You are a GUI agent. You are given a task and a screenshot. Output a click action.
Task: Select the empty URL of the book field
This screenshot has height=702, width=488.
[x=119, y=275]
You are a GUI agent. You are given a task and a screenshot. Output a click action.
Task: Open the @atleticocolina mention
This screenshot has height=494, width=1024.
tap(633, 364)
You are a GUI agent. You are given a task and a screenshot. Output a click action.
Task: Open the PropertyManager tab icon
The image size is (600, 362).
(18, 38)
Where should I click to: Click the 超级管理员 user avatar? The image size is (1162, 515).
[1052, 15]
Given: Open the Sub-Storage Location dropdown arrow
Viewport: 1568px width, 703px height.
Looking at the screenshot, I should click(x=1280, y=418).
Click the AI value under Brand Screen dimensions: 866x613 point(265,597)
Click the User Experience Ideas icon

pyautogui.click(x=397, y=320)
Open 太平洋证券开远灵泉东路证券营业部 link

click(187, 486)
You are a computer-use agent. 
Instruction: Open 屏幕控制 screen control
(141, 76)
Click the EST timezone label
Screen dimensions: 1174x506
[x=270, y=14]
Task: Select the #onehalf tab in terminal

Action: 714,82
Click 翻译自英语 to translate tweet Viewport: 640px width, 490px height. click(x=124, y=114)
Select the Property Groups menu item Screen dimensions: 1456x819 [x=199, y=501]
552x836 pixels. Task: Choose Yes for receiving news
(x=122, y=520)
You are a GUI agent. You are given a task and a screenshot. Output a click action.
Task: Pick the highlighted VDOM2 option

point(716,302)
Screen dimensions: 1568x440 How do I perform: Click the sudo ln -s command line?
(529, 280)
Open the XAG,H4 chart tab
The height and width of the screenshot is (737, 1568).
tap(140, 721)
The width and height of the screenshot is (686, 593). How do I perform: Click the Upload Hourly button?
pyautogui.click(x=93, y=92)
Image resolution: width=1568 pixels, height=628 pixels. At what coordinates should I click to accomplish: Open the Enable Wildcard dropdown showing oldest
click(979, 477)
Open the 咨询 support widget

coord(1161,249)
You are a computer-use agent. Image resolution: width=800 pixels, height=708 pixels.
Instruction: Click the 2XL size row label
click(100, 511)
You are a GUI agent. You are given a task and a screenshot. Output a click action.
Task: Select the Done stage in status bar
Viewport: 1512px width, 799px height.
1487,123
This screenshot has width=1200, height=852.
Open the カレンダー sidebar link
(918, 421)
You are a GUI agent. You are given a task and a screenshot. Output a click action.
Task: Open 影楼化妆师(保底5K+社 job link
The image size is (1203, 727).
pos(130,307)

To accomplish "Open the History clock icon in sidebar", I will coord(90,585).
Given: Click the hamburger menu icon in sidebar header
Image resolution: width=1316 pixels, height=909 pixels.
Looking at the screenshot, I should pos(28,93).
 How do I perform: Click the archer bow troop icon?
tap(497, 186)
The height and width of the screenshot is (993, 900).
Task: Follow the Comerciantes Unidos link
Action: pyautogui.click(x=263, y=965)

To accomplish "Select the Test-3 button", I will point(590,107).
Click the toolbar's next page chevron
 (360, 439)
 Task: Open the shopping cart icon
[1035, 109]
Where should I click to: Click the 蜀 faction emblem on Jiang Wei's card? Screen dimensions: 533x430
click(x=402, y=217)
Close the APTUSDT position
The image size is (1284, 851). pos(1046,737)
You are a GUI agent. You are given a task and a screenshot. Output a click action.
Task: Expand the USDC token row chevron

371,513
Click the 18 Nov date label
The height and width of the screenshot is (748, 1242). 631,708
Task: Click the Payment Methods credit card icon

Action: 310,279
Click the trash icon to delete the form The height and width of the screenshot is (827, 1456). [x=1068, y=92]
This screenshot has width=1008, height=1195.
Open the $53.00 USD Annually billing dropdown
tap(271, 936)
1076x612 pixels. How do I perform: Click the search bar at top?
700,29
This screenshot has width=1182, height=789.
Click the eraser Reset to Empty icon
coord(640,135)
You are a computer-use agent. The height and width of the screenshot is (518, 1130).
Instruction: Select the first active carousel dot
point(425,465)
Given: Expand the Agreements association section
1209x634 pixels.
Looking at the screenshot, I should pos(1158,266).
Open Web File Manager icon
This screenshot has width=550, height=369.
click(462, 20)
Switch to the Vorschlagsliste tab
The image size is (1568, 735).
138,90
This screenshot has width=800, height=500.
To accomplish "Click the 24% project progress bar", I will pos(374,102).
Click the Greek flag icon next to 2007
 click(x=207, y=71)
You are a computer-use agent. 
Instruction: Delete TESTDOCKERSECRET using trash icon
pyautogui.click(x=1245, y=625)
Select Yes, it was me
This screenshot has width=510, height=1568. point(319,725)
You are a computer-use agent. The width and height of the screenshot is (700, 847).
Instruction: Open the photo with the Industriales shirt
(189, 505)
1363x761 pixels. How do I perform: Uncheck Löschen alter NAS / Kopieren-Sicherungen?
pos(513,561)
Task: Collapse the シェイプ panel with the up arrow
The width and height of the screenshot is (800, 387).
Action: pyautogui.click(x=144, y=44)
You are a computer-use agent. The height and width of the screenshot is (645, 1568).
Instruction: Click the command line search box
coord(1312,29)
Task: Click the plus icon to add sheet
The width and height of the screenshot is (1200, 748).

_What this task involves_
Print the material word for word, with nothing left out.

_Written response_
You are a GUI agent. You are given a task and a screenshot. Output a click action.
Task: Select the empty URL of the book field
This screenshot has height=702, width=488.
[x=119, y=275]
You are a GUI agent. You are given a task and a screenshot. Output a click action.
Task: Open the @atleticocolina mention
This screenshot has height=494, width=1024.
tap(633, 364)
You are a GUI agent. You are given a task and a screenshot. Output a click action.
Task: Open the PropertyManager tab icon
The image size is (600, 362).
(18, 38)
Where should I click to: Click the 超级管理员 user avatar? The image size is (1162, 515).
[1052, 15]
Given: Open the Sub-Storage Location dropdown arrow
Viewport: 1568px width, 703px height.
Looking at the screenshot, I should click(x=1280, y=418).
Click the AI value under Brand Screen dimensions: 866x613 point(265,597)
Click the User Experience Ideas icon

pyautogui.click(x=397, y=320)
Open 太平洋证券开远灵泉东路证券营业部 link

click(187, 486)
You are a computer-use agent. 
Instruction: Open 屏幕控制 screen control
(141, 76)
Click the EST timezone label
Screen dimensions: 1174x506
[x=270, y=14]
Task: Select the #onehalf tab in terminal

Action: 714,82
Click 翻译自英语 to translate tweet Viewport: 640px width, 490px height. click(x=124, y=114)
Select the Property Groups menu item Screen dimensions: 1456x819 [x=199, y=501]
552x836 pixels. Task: Choose Yes for receiving news
(x=122, y=520)
You are a GUI agent. You are given a task and a screenshot. Output a click action.
Task: Pick the highlighted VDOM2 option

point(716,302)
Screen dimensions: 1568x440 How do I perform: Click the sudo ln -s command line?
(529, 280)
Open the XAG,H4 chart tab
The height and width of the screenshot is (737, 1568).
tap(140, 721)
The width and height of the screenshot is (686, 593). How do I perform: Click the Upload Hourly button?
pyautogui.click(x=93, y=92)
Image resolution: width=1568 pixels, height=628 pixels. At what coordinates should I click to accomplish: Open the Enable Wildcard dropdown showing oldest
click(979, 477)
Open the 咨询 support widget

coord(1161,249)
You are a computer-use agent. Image resolution: width=800 pixels, height=708 pixels.
Instruction: Click the 2XL size row label
click(100, 511)
You are a GUI agent. You are given a task and a screenshot. Output a click action.
Task: Select the Done stage in status bar
Viewport: 1512px width, 799px height.
1487,123
This screenshot has width=1200, height=852.
Open the カレンダー sidebar link
(918, 421)
You are a GUI agent. You are given a task and a screenshot. Output a click action.
Task: Open 影楼化妆师(保底5K+社 job link
The image size is (1203, 727).
pos(130,307)

To accomplish "Open the History clock icon in sidebar", I will coord(90,585).
Given: Click the hamburger menu icon in sidebar header
Image resolution: width=1316 pixels, height=909 pixels.
Looking at the screenshot, I should pos(28,93).
 How do I perform: Click the archer bow troop icon?
tap(497, 186)
The height and width of the screenshot is (993, 900).
Task: Follow the Comerciantes Unidos link
Action: pyautogui.click(x=263, y=965)

To accomplish "Select the Test-3 button", I will point(590,107).
Click the toolbar's next page chevron
 (360, 439)
 Task: Open the shopping cart icon
[1035, 109]
Where should I click to: Click the 蜀 faction emblem on Jiang Wei's card? Screen dimensions: 533x430
click(x=402, y=217)
Close the APTUSDT position
The image size is (1284, 851). pos(1046,737)
You are a GUI agent. You are given a task and a screenshot. Output a click action.
Task: Expand the USDC token row chevron

371,513
Click the 18 Nov date label
The height and width of the screenshot is (748, 1242). 631,708
Task: Click the Payment Methods credit card icon

Action: 310,279
Click the trash icon to delete the form The height and width of the screenshot is (827, 1456). [x=1068, y=92]
This screenshot has width=1008, height=1195.
Open the $53.00 USD Annually billing dropdown
tap(271, 936)
1076x612 pixels. How do I perform: Click the search bar at top?
700,29
This screenshot has width=1182, height=789.
Click the eraser Reset to Empty icon
coord(640,135)
You are a computer-use agent. The height and width of the screenshot is (518, 1130).
Instruction: Select the first active carousel dot
point(425,465)
Given: Expand the Agreements association section
1209x634 pixels.
Looking at the screenshot, I should pos(1158,266).
Open Web File Manager icon
This screenshot has width=550, height=369.
click(462, 20)
Switch to the Vorschlagsliste tab
The image size is (1568, 735).
138,90
This screenshot has width=800, height=500.
To accomplish "Click the 24% project progress bar", I will pos(374,102).
Click the Greek flag icon next to 2007
 click(x=207, y=71)
You are a computer-use agent. 
Instruction: Delete TESTDOCKERSECRET using trash icon
pyautogui.click(x=1245, y=625)
Select Yes, it was me
This screenshot has width=510, height=1568. point(319,725)
You are a computer-use agent. The width and height of the screenshot is (700, 847).
Instruction: Open the photo with the Industriales shirt
(189, 505)
1363x761 pixels. How do I perform: Uncheck Löschen alter NAS / Kopieren-Sicherungen?
pos(513,561)
Task: Collapse the シェイプ panel with the up arrow
The width and height of the screenshot is (800, 387).
Action: pyautogui.click(x=144, y=44)
You are a computer-use agent. The height and width of the screenshot is (645, 1568).
Instruction: Click the command line search box
coord(1312,29)
Task: Click the plus icon to add sheet
The width and height of the screenshot is (1200, 748).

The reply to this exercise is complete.